Monday, January 5, 2015

Recover FINAL on Tivoli Worload Scheduler

As said on the Scheduling FINAL post, and as TWS administrator knows, the extension of the plan is one of most important process to monitor in the product. If it fails the plan is not extended and the new job stream instances are not available to run.
For this reason it's important that any TWS administrator is able to recover the FINAL quickly, without, possibly without the need to open a PMR and wait to have L2 or L3 support on-line to help with the recovery, at least in the most common situations.

Of course, if you are using IBM Workload Automation SaaS you don't have to worry about this, IBM is managing the environment and is monitoring and is ready to recover it in case of failure.

In this post I'll explain the role of each job in the FINAL and FINALPOSTREPORTS job streams and how each of them can be recovered in case of failure.

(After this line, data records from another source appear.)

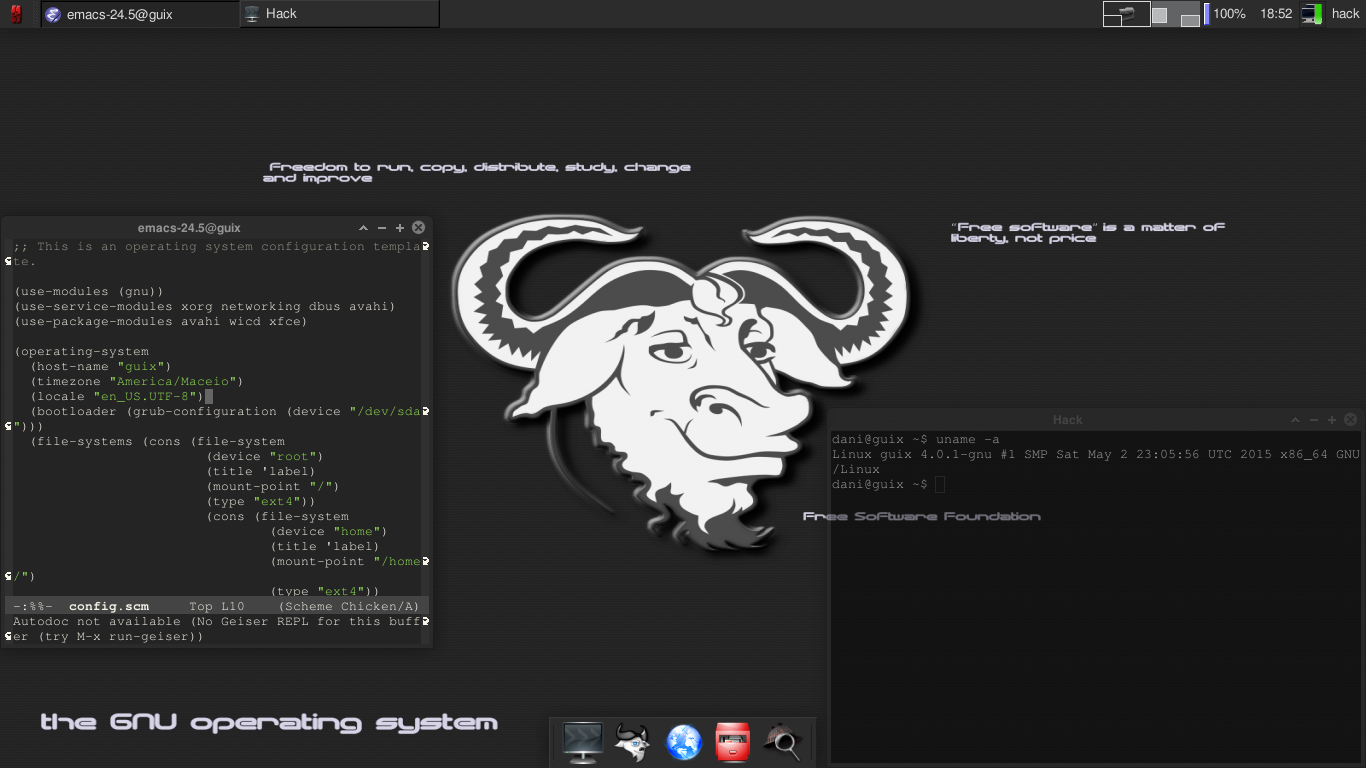Click the user session computer icon
Image resolution: width=1366 pixels, height=768 pixels.
1312,14
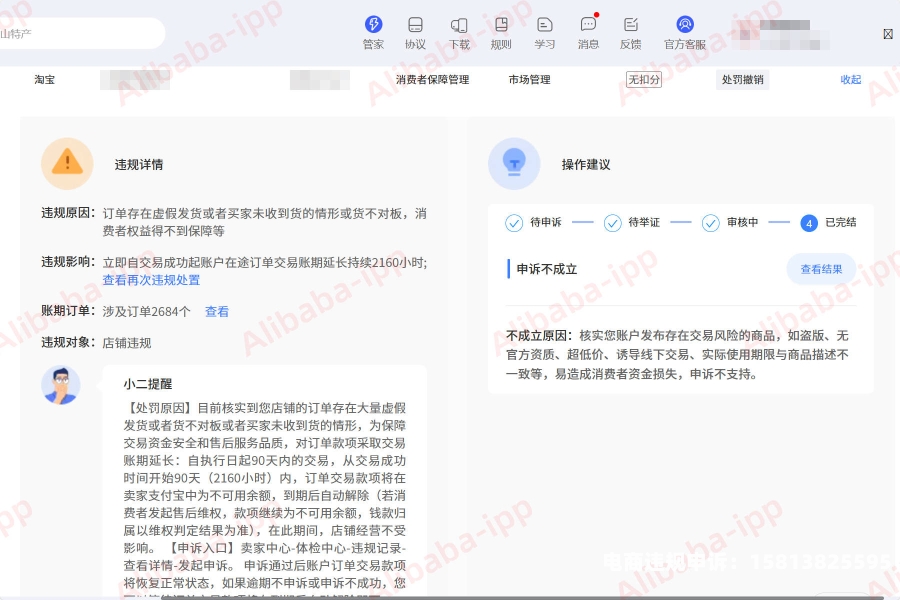Open the 查看再次违规处置 link
900x600 pixels.
pos(151,281)
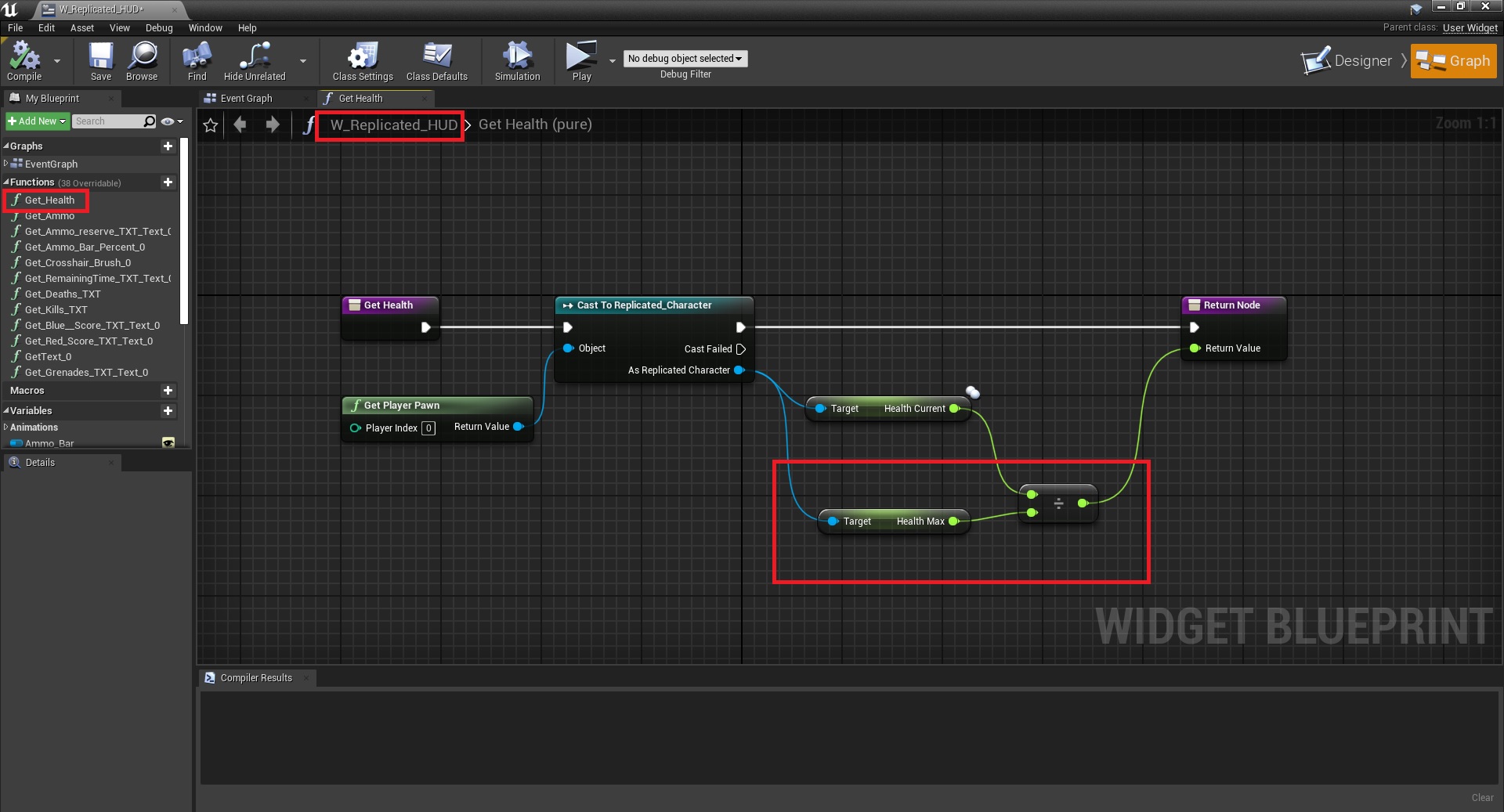Open the debug object selection dropdown
1504x812 pixels.
click(685, 59)
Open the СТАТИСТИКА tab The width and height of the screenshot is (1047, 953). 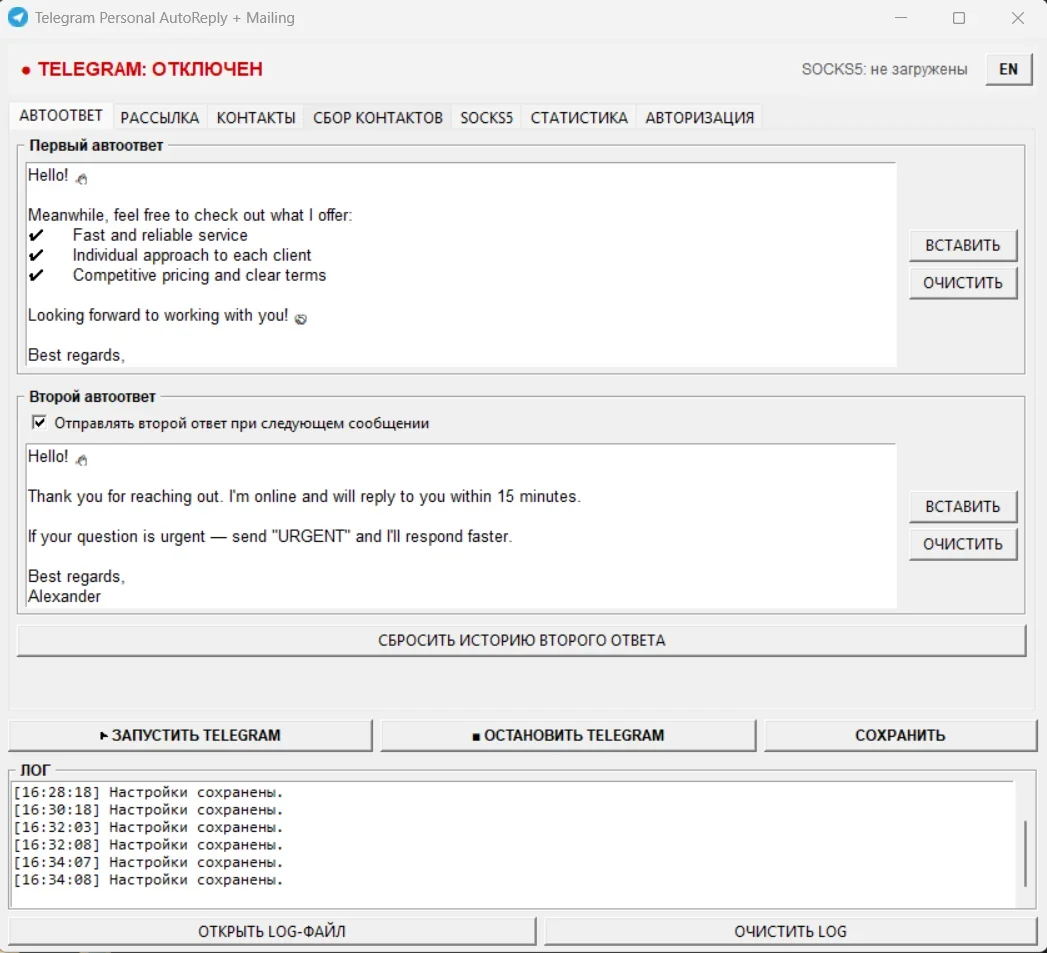(579, 118)
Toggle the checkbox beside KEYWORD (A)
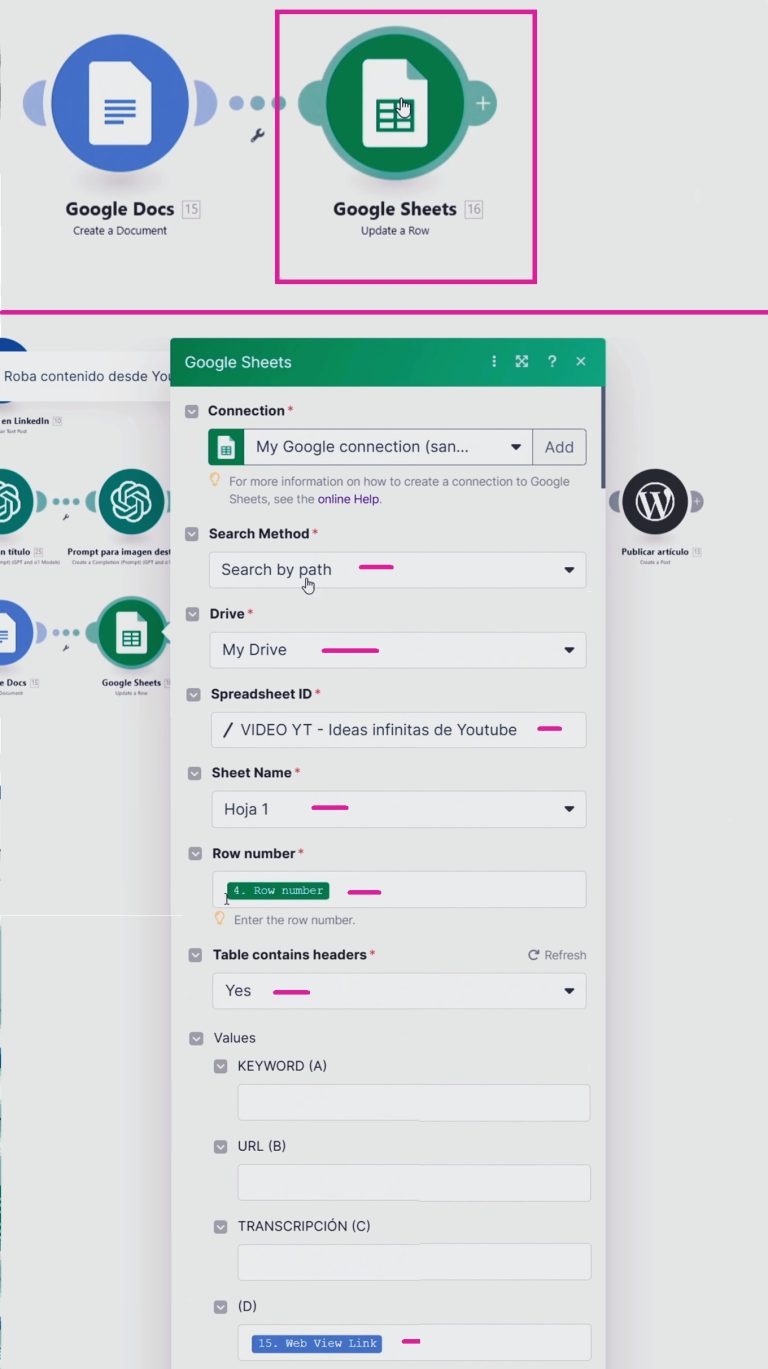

Someone that is on an older release may be initially surprised about the second job stream FINALPOSTREPORTS. This has been introduced in version 9.1 when we have divided FINAL in 2 separate job streams in order to leave in FINAL only the jobs that are critical for the plan extension and leaving the less important jobs in FINALPOSTREPORTS. This helps monitoring the plan extension and avoid not needed "Oh! My FINAL has ABENDed!!!" panic when there is just a report or the process to collect job statistics has failed. They need to be analyzed and eventually recovered as well, but this is less urgent.

Final

Let's start with jobs in FINAL jobstream, this is the job stream that actually extend the plan.
FINAL jobstream

StartAppServer

This is just a simple job to check the availability of the application server, restarting it in case it's not running. Next jobs depend on the application server availability and would abend if it's down.
In case of failure: 
  • Rerun the job. 
If the application server is down and does not restart, before calling IBM support, check the WAS logs for any error you can recognize and recover.

MakePlan

This job:
  • Replans or, if needed, extends the Pre-Production plan (LTP)
  • Produces the Symnew file, covering the extension time window and containing all the new job stream instances.
  • Generates Pre-Production reports in the joblog. If you don't need it this part can be removed, or moved in a different job.
In case of failure: 
  • Global lock may be left set, use "planman unlock" to reset it.
  • Rerun the job to recover
    • Pre-Production plan is automatically re-verified and updated.
    • Symnew is recreated.
If MakePlan is run before the end of the active plan, there is time to recover it with impacting the production.

It may be required to stop this process in case of hangs. Killing the job may not stop it completely since some processing is still running inside WAS or on DB. 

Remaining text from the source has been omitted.